The duty of an Old-Man Chief was to protect his people, at all costs.

So Little Wolf would have stood against the soldiers and their Indian scouts alone if he’d had to. But that cold day other brave men had chosen to stand at his shoulder against the enemy. Together they suffered. But together they held back those who had come to harm their families hiding in the narrow ravine.

Were it not for the rifles and cartridges they had captured from the soldiers at the Little Sheep River,* Little Wolf’s courageous band likely would have been crushed. Instead, time and again they humiliated the soldiers and their scouts with their daring—fighting out in the open against the enemy, who took cover behind every tree and rock, bush and boulder. With every advance attempted by the enemy, Little Wolf and his men drove back those who would make war on women and children.

Throughout that long morning, Bull Hump, one of Morning Star’s sons, remained beside with the Sweet Medicine Chief.

Also steadfast was Walking Whirlwind, Little Wolf’s own son-in-law … until the warrior was hit by a soldier bullet and never regained consciousness, dying at Little Wolf’s feet while the sun continued its climb to midsky.

High Bull—a hero of the fighting at the Little Sheep River, who had captured one of the pony-soldier chief’s roster books during that great fight—also died defending the mouth of the narrow canyon.

Burns Red in the Sun. Walking Calf. Hawk’s Visit. Four Sacred Spirits. Old Bull. Antelope. All gave their lives that morning, falling around their Sweet Medicine Chief like the brave men that they were. With the death of each old friend, Little Wolf’s eyes clouded all the more with tears—still, he shot straight that day, and not once did he cower from the fight despite the desperate odds against them.

Instead he fought and sang—reloading his rifle as he prayed. Each time he asked for the Everywhere Spirit to make every one of his bullets find a target, asked Ma-heo-o to use Little Wolf’s simple body to save the helpless ones he had vowed to protect.

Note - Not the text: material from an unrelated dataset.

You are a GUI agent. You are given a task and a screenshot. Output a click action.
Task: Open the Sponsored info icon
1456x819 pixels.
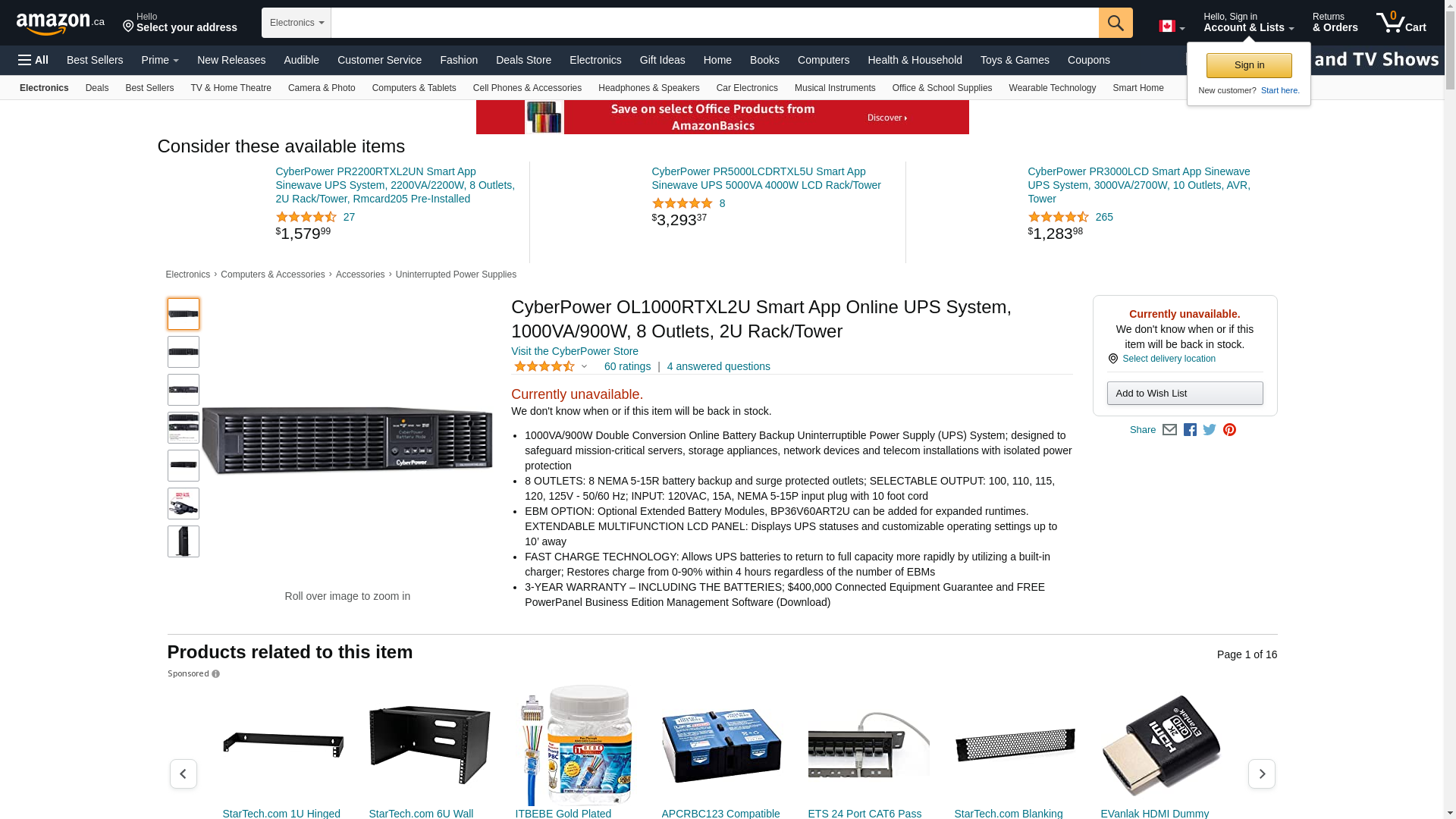coord(215,674)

Nearly every one of those who were not killed at the ravine mouth that terrible morning were wounded. Scabby, one of Little Wolf’s old friends from the Southern Country, fell as several bullets pierced his body, and he had to be dragged back to where the women could care for him. So too was Curly wounded. Bald-Faced Bull, although he was hit with three bullets, continued to fight as long as he could hold a rifle. Buffalo Chief was hit twice, and—although he spat up blood from his chest wound—refused to retreat as long as his eyes could see and he could point his gun at the enemy.